Disons le d’emblée ce type de dispositif budget participatif est louable et s’inscrit dans une perspective positive de donner de la place et de la voix aux habitantes et habitants mais de la même manière que je soulignais les incohérences à vouloir défaire à droite ce que vous faites à gauche, soulignons d’emblée que vous mettez 8M d’euros pour l’intégralité du budget participatif quand la Jonction Est, bretelle d’autoroute inutile en ville refusée sur la même plateforme participative, en engloutit 80, 10 fois plus. Je pourrais aussi parler du biais terrible de ces dispositifs qui invitent à la table toujours les mêmes et invisibilisent les inaudibles.
Mais ce n’est pas ce que je souhaite souligner. Ce dont je souhaite parler ici c’est de transparence et d’effet boomerang. Car la démocratie participative, après une lune de miel politique ces dernières années dans bien des collectivités, se heurte à des limites. Soyons clairs. Elle est nécessaire mais elle est souvent dévoyée et limitée. A l’heure où notre démocratie a été saccagée par les 2 mandats d’Emmanuel Macron à coups de 49.3, de LBD, de dissolution, de refus du verdict des urnes, les chiffres du baromètre de la confiance en politique du CEVIPOF sont clairs:
- 70% des français n’ont pas confiance dans la politique
- 68% des français considèrent que la démocratie ne fonctionne pas alors qu’ils n’étaient “que” 48% en 2009
- 80% des français ne font pas confiance aux partis politiques
Il est urgent de redonner confiance en l’action publique et tout ce qui peut amener un sentiment de manipluation et de manque de transparence doit être évité. Je prendrais 4 failles du dispositif actuel qui ont créé un effet déceptif considérable auprès des participants :
- D’abord elles ont été le théâtre d’un détournement du dispositif: les ateliers citoyens. Annoncés en grande pompe en 2020, et ayant attiré des citoyens motivés, ils ont été réduits au final à un système de tri des Idées pour mon quartier. Après 4 réunions en 2 ans et demi, le niveau d’engagement ne cessera de décroître, les participants n’étant plus que 10% du groupe initial, groupes de parole qu’on a borné à faire s’exprimer sur des actions limitées, souvent des projets de composteur local alors que depuis janvier c’est une obligation légale pour la métropole. Mais miracle en janvier, les mohicans présents depuis le début voient affluer une centaine de nouvelles personnes. Comment est-ce possible? Après enquête, la mairie est allée piocher partout: dans les autres ateliers, dans les conseils citoyens, au mépris des règles qu’elle a elle-même edicté pour tenter de sauver la face
- Ensuite je le disais au départ, c’est l’application du 2 poids 2 mesures: on trouve ainsi des projets avec 15 votes sur la plateforme numérique mis en avant comme de belles réussites de plébiscite alors que 400 avis opposés à la Jonction Est, ce n’est pas représentatif.

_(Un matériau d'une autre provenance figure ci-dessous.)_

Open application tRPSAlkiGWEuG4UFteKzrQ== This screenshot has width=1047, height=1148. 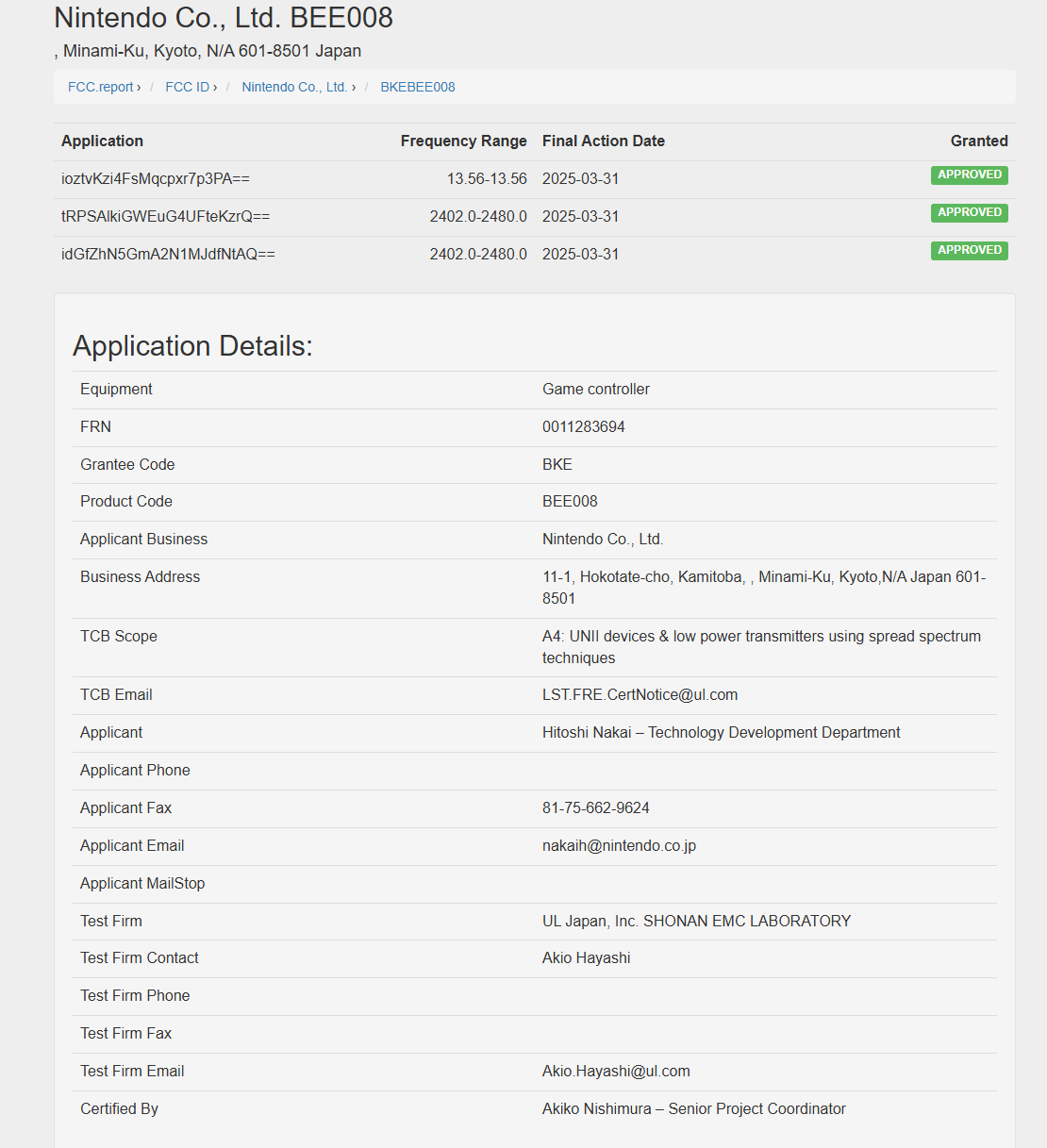[166, 216]
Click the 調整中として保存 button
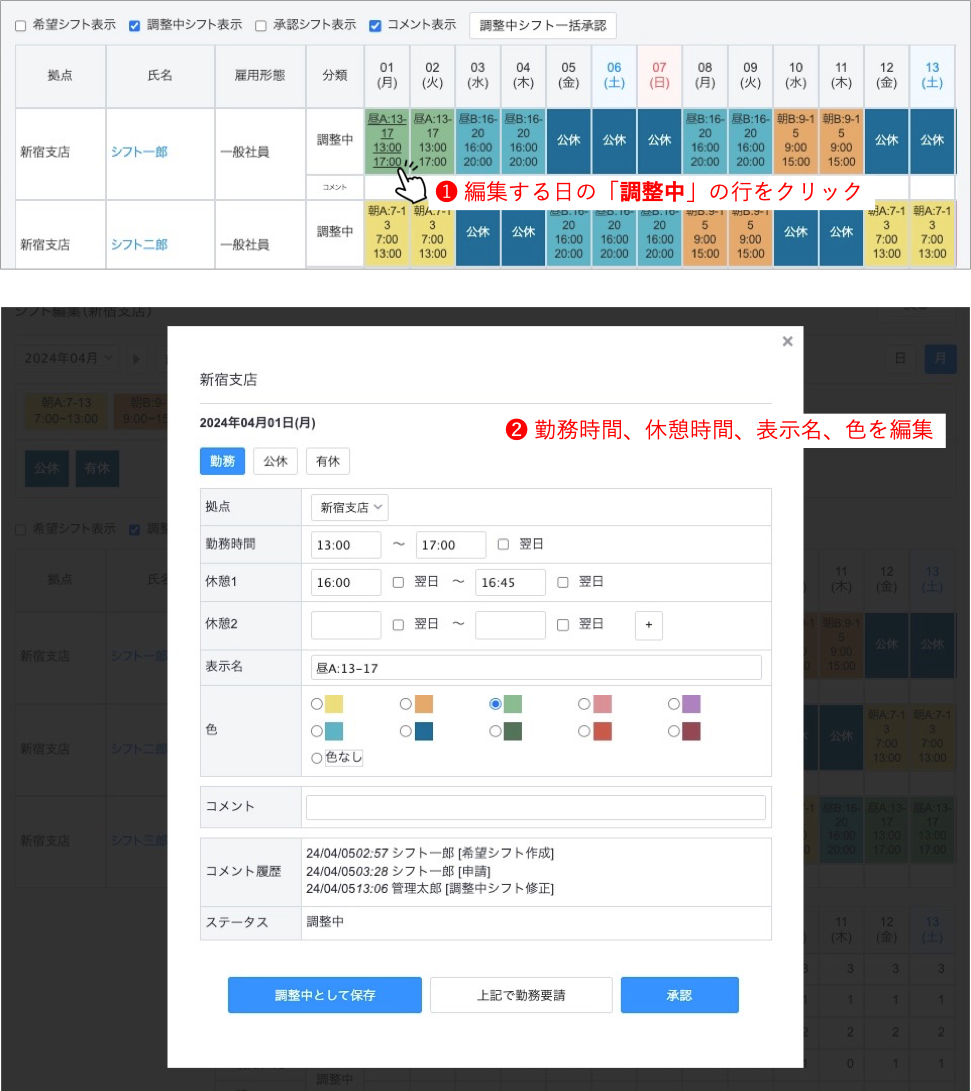The width and height of the screenshot is (971, 1091). click(x=325, y=996)
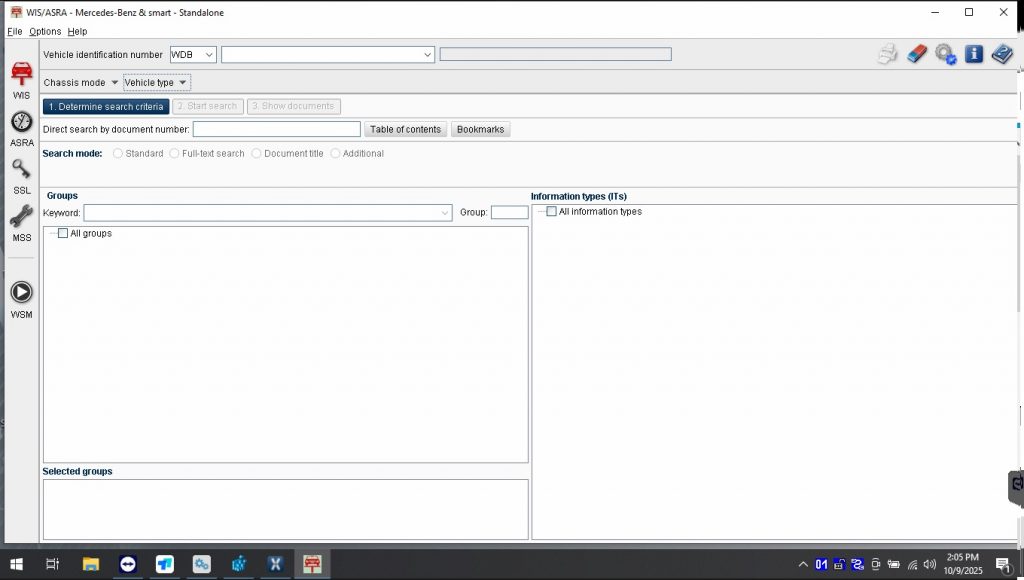Image resolution: width=1024 pixels, height=580 pixels.
Task: Click the eraser icon to clear entries
Action: coord(917,54)
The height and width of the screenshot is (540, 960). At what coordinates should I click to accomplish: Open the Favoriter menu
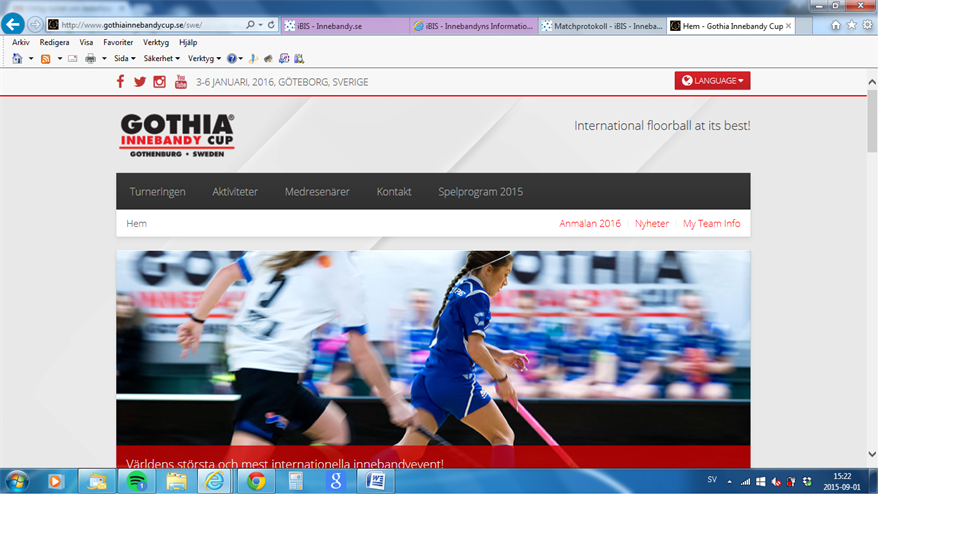pos(118,43)
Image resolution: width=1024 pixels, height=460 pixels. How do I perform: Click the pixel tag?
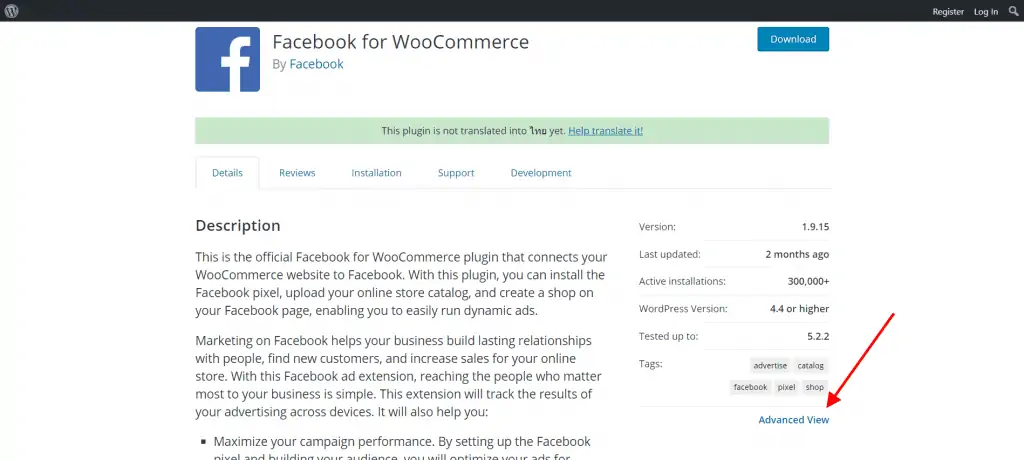[786, 387]
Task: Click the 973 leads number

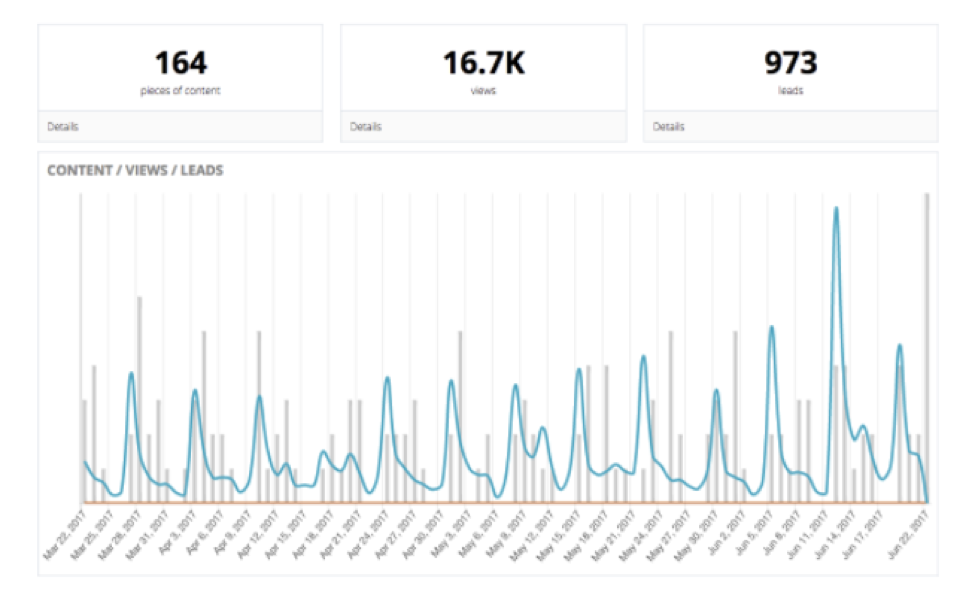Action: point(790,64)
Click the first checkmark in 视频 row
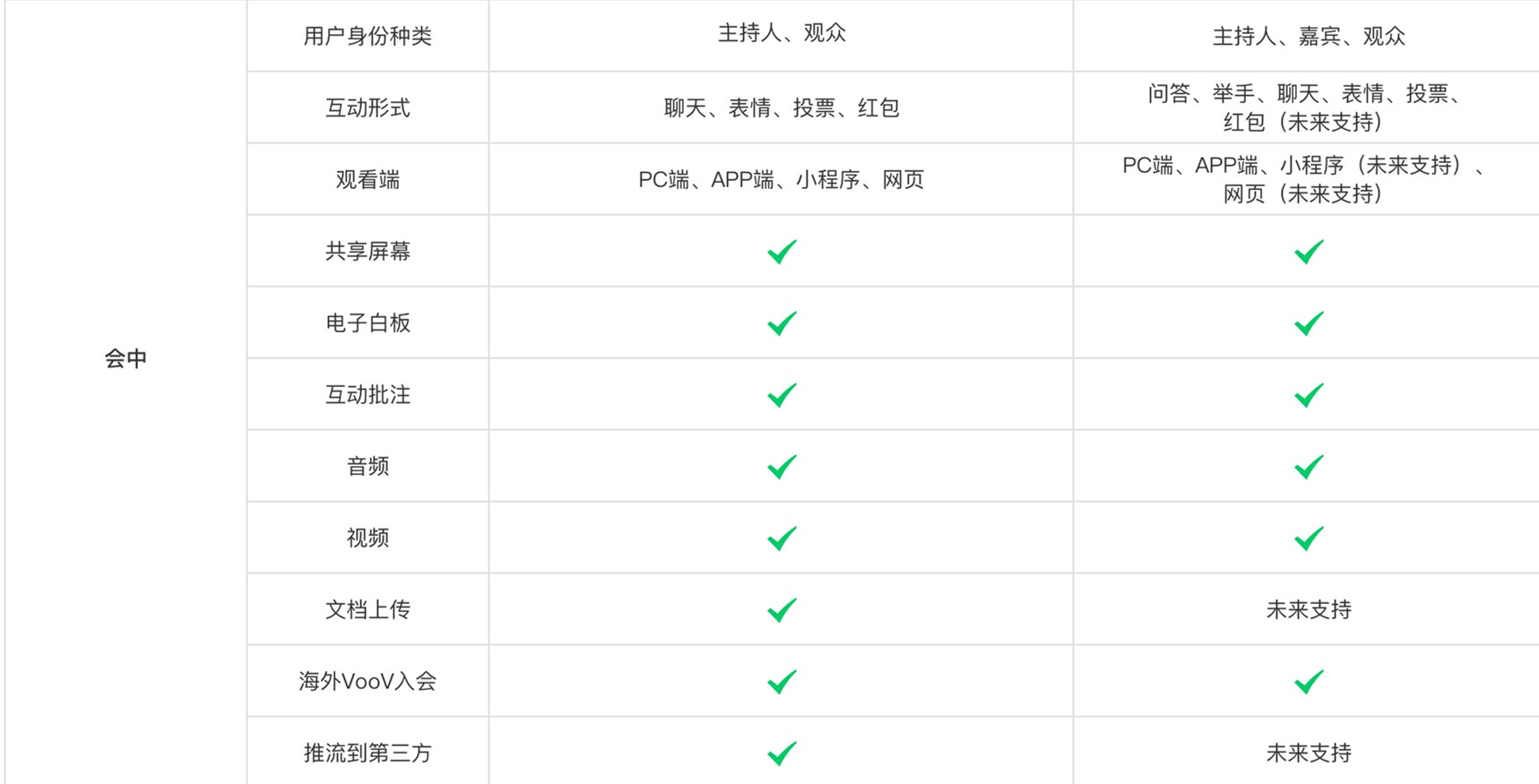 coord(782,538)
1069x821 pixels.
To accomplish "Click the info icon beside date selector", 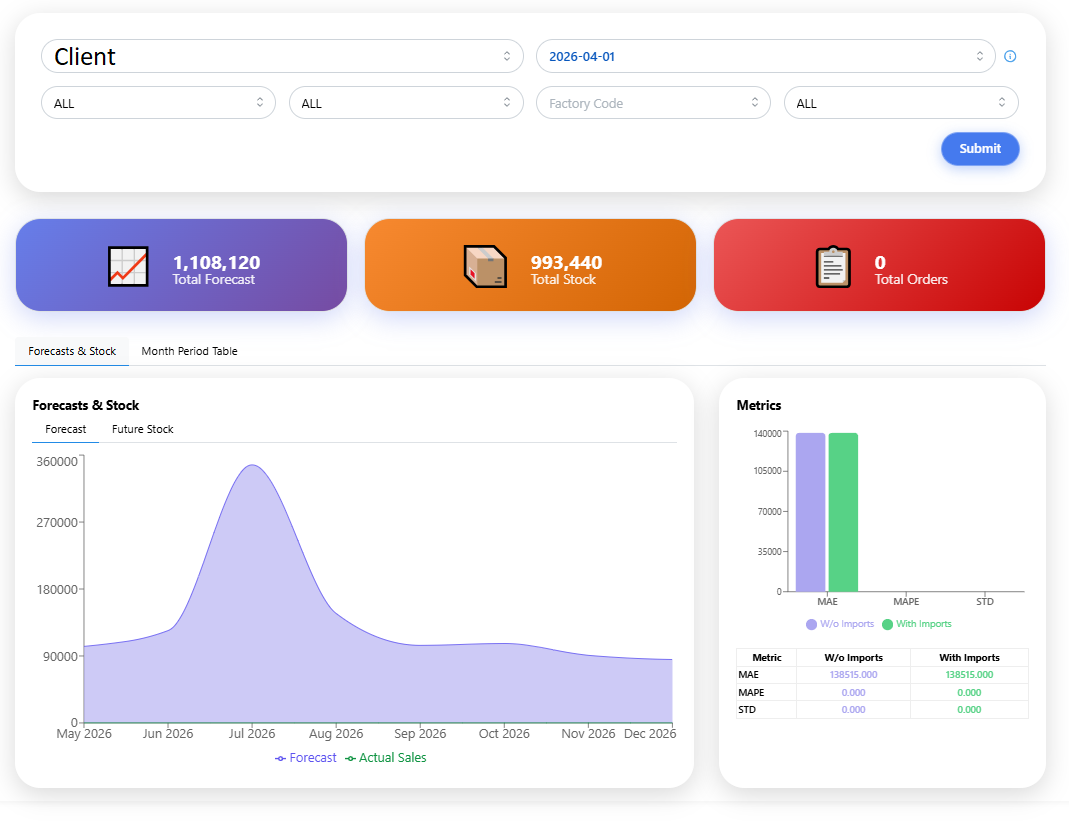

- Vient le filtrage opaque des idées: un dos d’âne refusé soi disant car il coute plus de 250 000 euros (je nous savais surfacturé par les entreprises de travaux publics mais là…), des travaux rejetés car « prévus après mandat », d’autres « parce que ça nécessiterait concertation » (ben justement…), parfois des idées « fusionnées » car jugées proches sans accord de leur propriétaire. Là encore la frustration est montée.
- Enfin le 4ième point, c’est le détournement budgétaire: il n’y a pas de budget sanctuarisé pour toutes ces idées. Les 8M d’euros sont virtuels, ils sont pris sur les budgets existants de la voirie par exemple. Et donc on se retrouve à présenter comme idées citoyennes de très nombreux projets cyclables ou même la construction de morceaux du REV déjà planifiés ou encore celle d’un “Cédez le passage” ou d’un “Recup Verre”. Paris par exemple, par transparence, a clairement posé que son budget participatif ne pourrait servir à de l’aménagement routier ou de la voirie. Je vous invite à suivre cet exemple.
Votre budget participatif n’est donc malheureusement qu’une cautère sympathique sur la jambe de bois de la démocratie locale. Il faut passer du budget participatif à la participation au budget, trouver une place aux citoyens et à la société civile organisée dans la délibération publique. Il nous faut intégrer les habitantes et habitants dans la délibération et tendre vers une démocratie délibérative, qui sortira démocratie représentative et démocratie directe de leurs limites.
Ouvrons les portes de notre démocratie plutôt que s’étonner que les citoyens désertent le paillasson sur lesquels on les laisse.